May 20, 2010
The Girl Who Kicked The Hornet's Nest
Kay Bourne READ TIME: 3 MIN.
The bisexual, master computer hacker, warrior waif Lisbeth Salandar, both victim and avenger, and the gimlet eyed activist journalist Mikael Blomkvist return as a crime fighting duo in The Girl Who Kicked The Hornet's Nest, the disturbing third and final installment in Steig Larsson's Millennium Trilogy.
Larsson's trilogy clincher opens up the scope of the duo's adventures like an accordion at full breadth.
One warning to readers: while the warp of these books is intelligence, government spies and otherwise, including the superior mental calculations of Salander, the weft is violence.
The series began with a cold case study of a missing heiress that exposed a prominent Swedish family as corrupt, The Girl With The Dragon Tattoo. In the next adventure the series progressed to offer a broader palette of exposing the players behind Sweden's sex trafficking business, The Girl Who Played With Fire. The nail biting conclusion (in which some of the villainous characters continue to play the nefarious roles they had in the earlier books) reveals the crime scene as including evil at the heart of Sweden's government itself.
Along the way, Salandar develops a romantic attachment with Miriam Wu, for which she is dogged by the tabloids.
In real life, Larsson's journalism attacks on right-wing extremists and fascists in Sweden had resulted in such virulent threats from neo-Nazis he had gone into hiding (with his long time companion Eva Garbriellson). From these quarters he wrote the detective series. An appendix in The Girl Who Kicked The Hornet's Nest offers thumbnail sketches of the real life people who figure in the trilogy.
The book also has a preface which takes the form of an ode in prose to warrior women throughout the ages, those who do not respect gender distinctions. Stiegg writes, "and nowhere is that distinction more sharply drawn than in the question of armed combat," the foot soldiers.
The trilogy's squeeze play is meant to further disturb those racist and corrupt powerful figures in his homeland. Larsson, who termed himself among other things as a feminist, intended to write 10 novels in what he referred to as his Millennium series. He had completed nearly a half of a fourth novel when he died of an apparent coronary thrombosis at age 49, only months after he had delivered the initial three manuscripts to his publisher.
We can feel grateful, however, that we at least have the masterful trilogy which is capped by The Girl Who Kicked The Hornet's Nest, whose hair-raising outing advances Stiegg's aesthetic of exposure so memorably, and whose likely book sales success may encourage other detective novelists to do likewise.

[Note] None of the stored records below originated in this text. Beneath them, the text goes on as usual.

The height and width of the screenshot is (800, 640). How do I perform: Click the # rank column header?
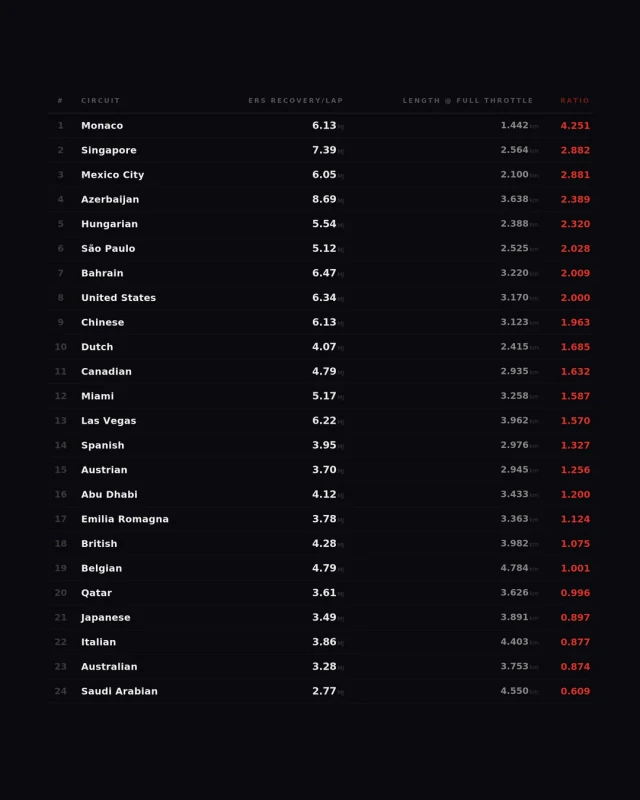click(60, 101)
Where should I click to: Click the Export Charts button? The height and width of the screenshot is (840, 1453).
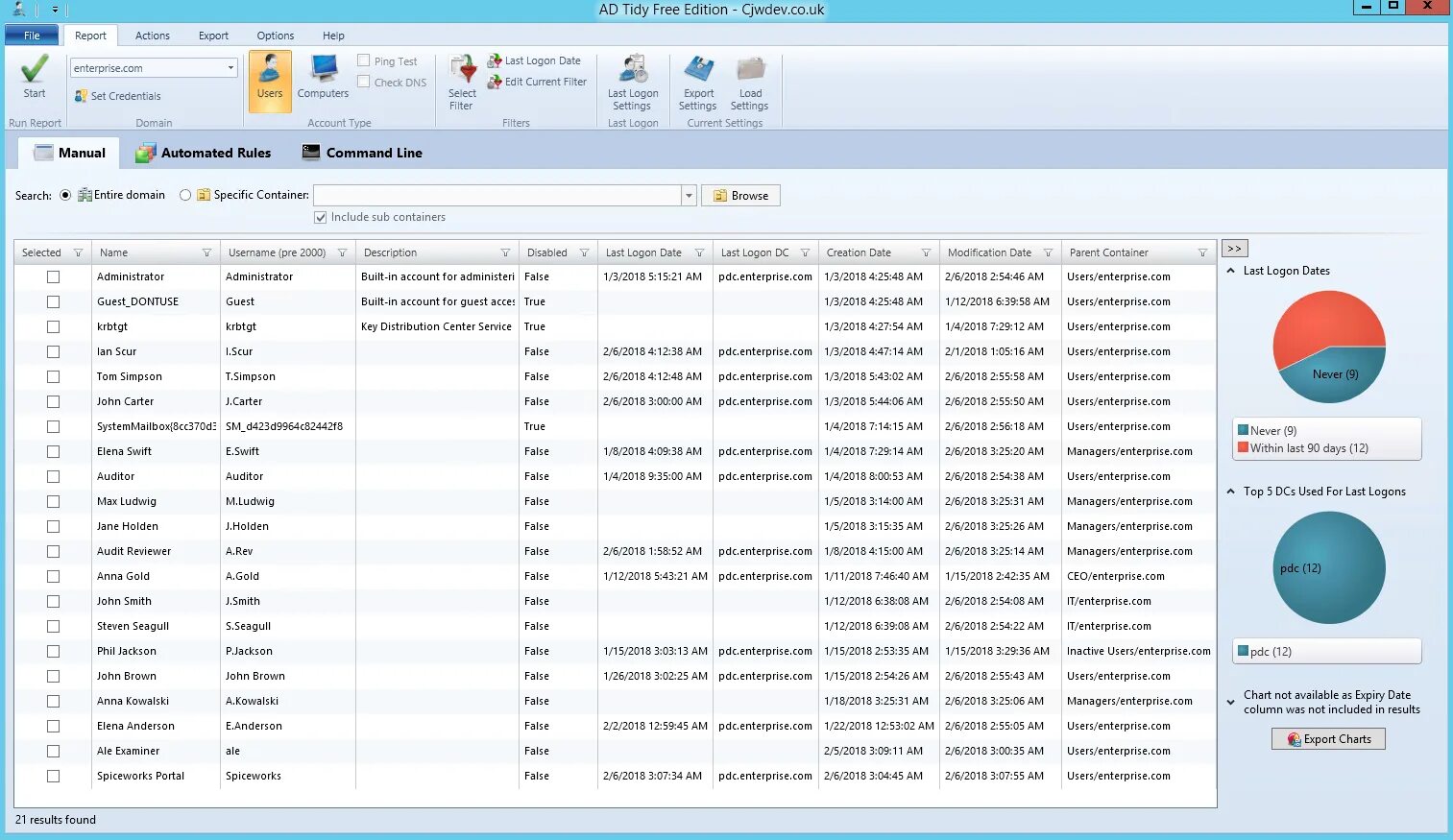[1328, 739]
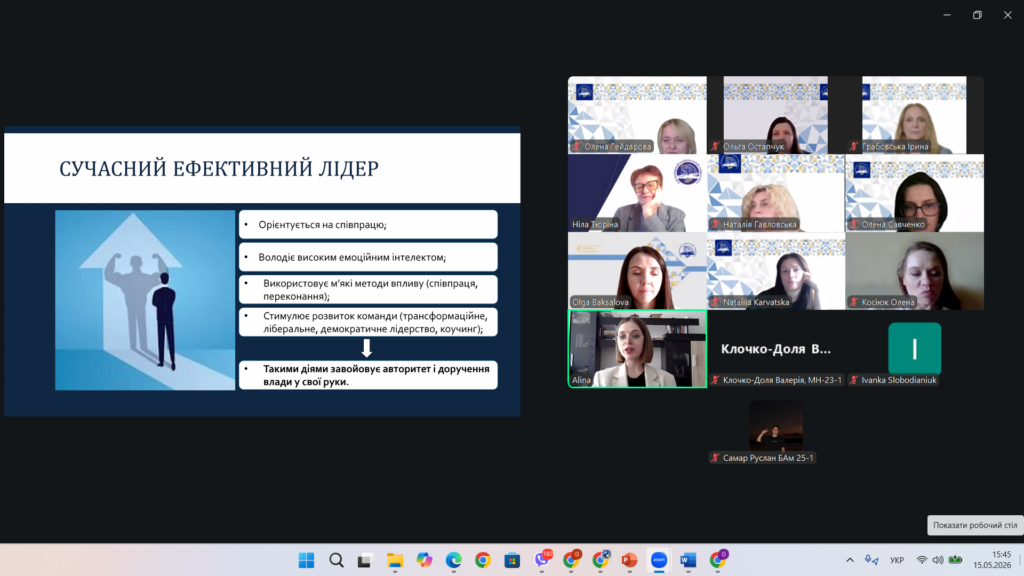
Task: Open the Zoom app in taskbar
Action: 658,560
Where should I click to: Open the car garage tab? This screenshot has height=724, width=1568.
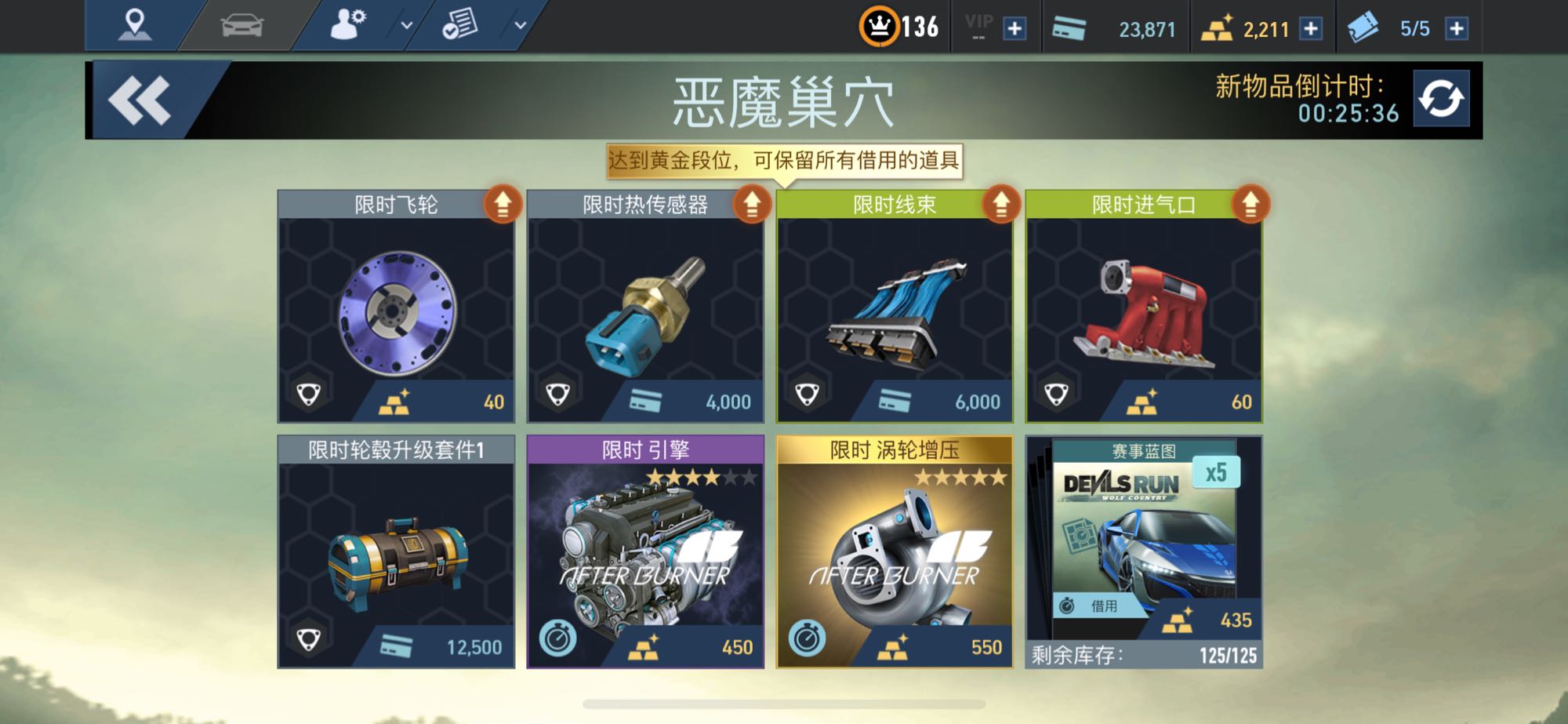242,25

Lisbeth Salander, shot in the head in the final pages of the previous novel and buried, is alive, though erroneously still the prime suspect for three murders in Stockholm. She is convalescing in a hospital ward under armed guard and but a few doors away from her estranged father, Alexander Zalachenko, a Soviet intelligence defector and long time secret asset to Sapo, Sweden's security police who have covered up his very existence.
He is also the person who shot Salander, and once he figures out she is so nearby, he plots to make good his earlier botched attempt. Nearly immobilized, she can hear him creeping up to her door in the middle of the night in what she surmises is a practice foray, but on the alert, she devises a defense. Then someone takes care of this problem for her. Lisbeth surmises, however, that the enemy of her enemy is not her friend at all, but her enemy as well. To her chagrin, she realizes if she is to survive and triumph, she needs to place her faith in journalist Mikael Blomkvist, whom she has barely tolerated throughout the second novel and with whom she communicates only through the computer.
Readers will feel both satisfied and melancholy when they turn the final page of The Girl Who Kicked The Hornet's Nest.